David’s primal fears begin to come to life when he discovers thick illustrated volumes of fairy tales in his attic bedroom. They are a kind of portal to a fantastical world, where David hopes to be reunited with his mother. “The choice had been made for him,” Connolly writes. “David could not hesitate. He forced himself through the gap in the wall and into the darkness just as the world that he had left behind became an inferno.”

On the other side he encounters an idealized father figure called the Woodsman, a sinister creature called the Crooked Man, lurking wolf-men called the Loups and a mysterious king who presides over a tome known as “The Book of Lost Things,” whose meaning and power are eventually revealed.

David also unlocks terrible secrets about the fate of the original owner of the magical old books in his room -- Rose’s great-uncle Jonathan, who once lived in the same room and disappeared with a local girl named Anna when he was 14. Jonathan, like David, was a quiet, sad boy who loved books and had violent nightmares arising from the stories he read. Now, as David finds himself stuck in an alternate world of archetypal beasts and monsters, he must find his way back home again. Along the way, such classic fables as “Snow White” and “Little Red Riding Hood” are woven into the story in rather twisted ways. It’s all quite Grimm.

The author doesn’t give his young hero a happily-ever-after ending. (It is quite melancholy indeed.) And this is one of those narratives that seems about to finish a few times -- each of them fine stopping points -- but continues onward until the actual conclusion feels labored and overdue.

Still, “The Book of Lost Things” marks an ambitious turn for Connolly.
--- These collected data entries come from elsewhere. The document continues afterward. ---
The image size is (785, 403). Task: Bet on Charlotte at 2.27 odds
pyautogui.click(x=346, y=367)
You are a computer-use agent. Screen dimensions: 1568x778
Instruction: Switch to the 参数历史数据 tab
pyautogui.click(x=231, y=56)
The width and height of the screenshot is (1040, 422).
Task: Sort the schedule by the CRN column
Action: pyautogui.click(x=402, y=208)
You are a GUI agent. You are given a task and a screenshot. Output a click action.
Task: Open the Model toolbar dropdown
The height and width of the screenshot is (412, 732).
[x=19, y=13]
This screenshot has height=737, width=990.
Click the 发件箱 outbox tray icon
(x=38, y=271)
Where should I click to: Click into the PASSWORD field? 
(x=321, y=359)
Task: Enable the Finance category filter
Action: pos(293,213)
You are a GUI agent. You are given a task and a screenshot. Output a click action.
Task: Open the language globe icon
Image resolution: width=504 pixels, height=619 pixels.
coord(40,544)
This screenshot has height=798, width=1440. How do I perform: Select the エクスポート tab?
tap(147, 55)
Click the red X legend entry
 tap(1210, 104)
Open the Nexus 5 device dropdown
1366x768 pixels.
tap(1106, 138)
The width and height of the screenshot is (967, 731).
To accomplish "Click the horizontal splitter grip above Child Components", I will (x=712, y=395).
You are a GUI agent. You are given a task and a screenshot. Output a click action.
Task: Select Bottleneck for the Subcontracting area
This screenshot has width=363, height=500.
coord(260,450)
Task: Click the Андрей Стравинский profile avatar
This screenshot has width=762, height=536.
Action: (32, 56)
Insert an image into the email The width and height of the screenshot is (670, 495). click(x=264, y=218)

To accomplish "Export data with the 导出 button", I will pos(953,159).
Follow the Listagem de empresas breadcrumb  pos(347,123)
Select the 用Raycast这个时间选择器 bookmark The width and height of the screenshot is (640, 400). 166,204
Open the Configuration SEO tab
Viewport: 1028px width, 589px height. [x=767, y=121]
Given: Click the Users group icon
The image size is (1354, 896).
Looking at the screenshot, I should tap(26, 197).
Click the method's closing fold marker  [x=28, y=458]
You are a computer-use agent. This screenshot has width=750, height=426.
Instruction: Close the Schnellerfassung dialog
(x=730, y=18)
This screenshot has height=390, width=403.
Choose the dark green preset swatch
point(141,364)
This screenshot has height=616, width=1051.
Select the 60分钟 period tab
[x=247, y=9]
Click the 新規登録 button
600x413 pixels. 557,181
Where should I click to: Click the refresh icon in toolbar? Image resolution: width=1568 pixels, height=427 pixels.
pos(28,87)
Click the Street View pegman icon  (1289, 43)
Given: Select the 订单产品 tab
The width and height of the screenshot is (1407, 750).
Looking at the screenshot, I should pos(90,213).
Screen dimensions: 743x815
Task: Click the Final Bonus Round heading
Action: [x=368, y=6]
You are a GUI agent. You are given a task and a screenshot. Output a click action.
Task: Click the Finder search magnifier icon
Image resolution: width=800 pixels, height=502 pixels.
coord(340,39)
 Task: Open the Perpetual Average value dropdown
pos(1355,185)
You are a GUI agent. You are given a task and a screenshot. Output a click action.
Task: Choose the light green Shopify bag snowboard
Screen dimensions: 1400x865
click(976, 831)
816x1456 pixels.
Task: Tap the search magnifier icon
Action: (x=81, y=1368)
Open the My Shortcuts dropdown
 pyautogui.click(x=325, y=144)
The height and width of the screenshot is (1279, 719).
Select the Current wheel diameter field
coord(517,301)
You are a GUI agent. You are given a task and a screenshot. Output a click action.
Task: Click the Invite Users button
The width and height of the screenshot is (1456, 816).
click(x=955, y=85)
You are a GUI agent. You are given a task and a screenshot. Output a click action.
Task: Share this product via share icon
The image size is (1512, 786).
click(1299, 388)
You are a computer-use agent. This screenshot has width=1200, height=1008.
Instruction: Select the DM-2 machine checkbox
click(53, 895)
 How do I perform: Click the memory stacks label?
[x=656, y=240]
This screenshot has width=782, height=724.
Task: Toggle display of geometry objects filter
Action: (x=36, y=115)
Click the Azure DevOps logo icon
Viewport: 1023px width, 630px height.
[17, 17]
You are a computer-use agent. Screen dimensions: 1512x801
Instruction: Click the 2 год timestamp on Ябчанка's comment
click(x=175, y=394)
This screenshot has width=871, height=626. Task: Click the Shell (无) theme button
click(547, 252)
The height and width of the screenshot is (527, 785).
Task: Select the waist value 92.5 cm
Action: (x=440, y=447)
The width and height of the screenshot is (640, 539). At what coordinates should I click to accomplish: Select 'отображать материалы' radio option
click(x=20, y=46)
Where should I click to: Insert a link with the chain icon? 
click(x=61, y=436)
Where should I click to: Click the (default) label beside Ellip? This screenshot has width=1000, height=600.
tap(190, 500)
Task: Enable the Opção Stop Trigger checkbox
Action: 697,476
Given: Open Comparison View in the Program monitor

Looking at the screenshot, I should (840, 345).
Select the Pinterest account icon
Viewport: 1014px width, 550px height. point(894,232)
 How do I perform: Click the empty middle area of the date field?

With his evocative style, he takes familiar themes -- the loss of innocence, the redemptive power of storytelling -- and tweaks them in clever, even perverse, ways. There are stories within stories (the fairy-tale characters become storytellers), blurring the line between David’s life and the imaginary land into which he’s propelled until the realm of fantasy overtakes reality in a powerful, visceral way. That’s apt, given the era in which the novel is set, the disorientation and longing resulting from the war.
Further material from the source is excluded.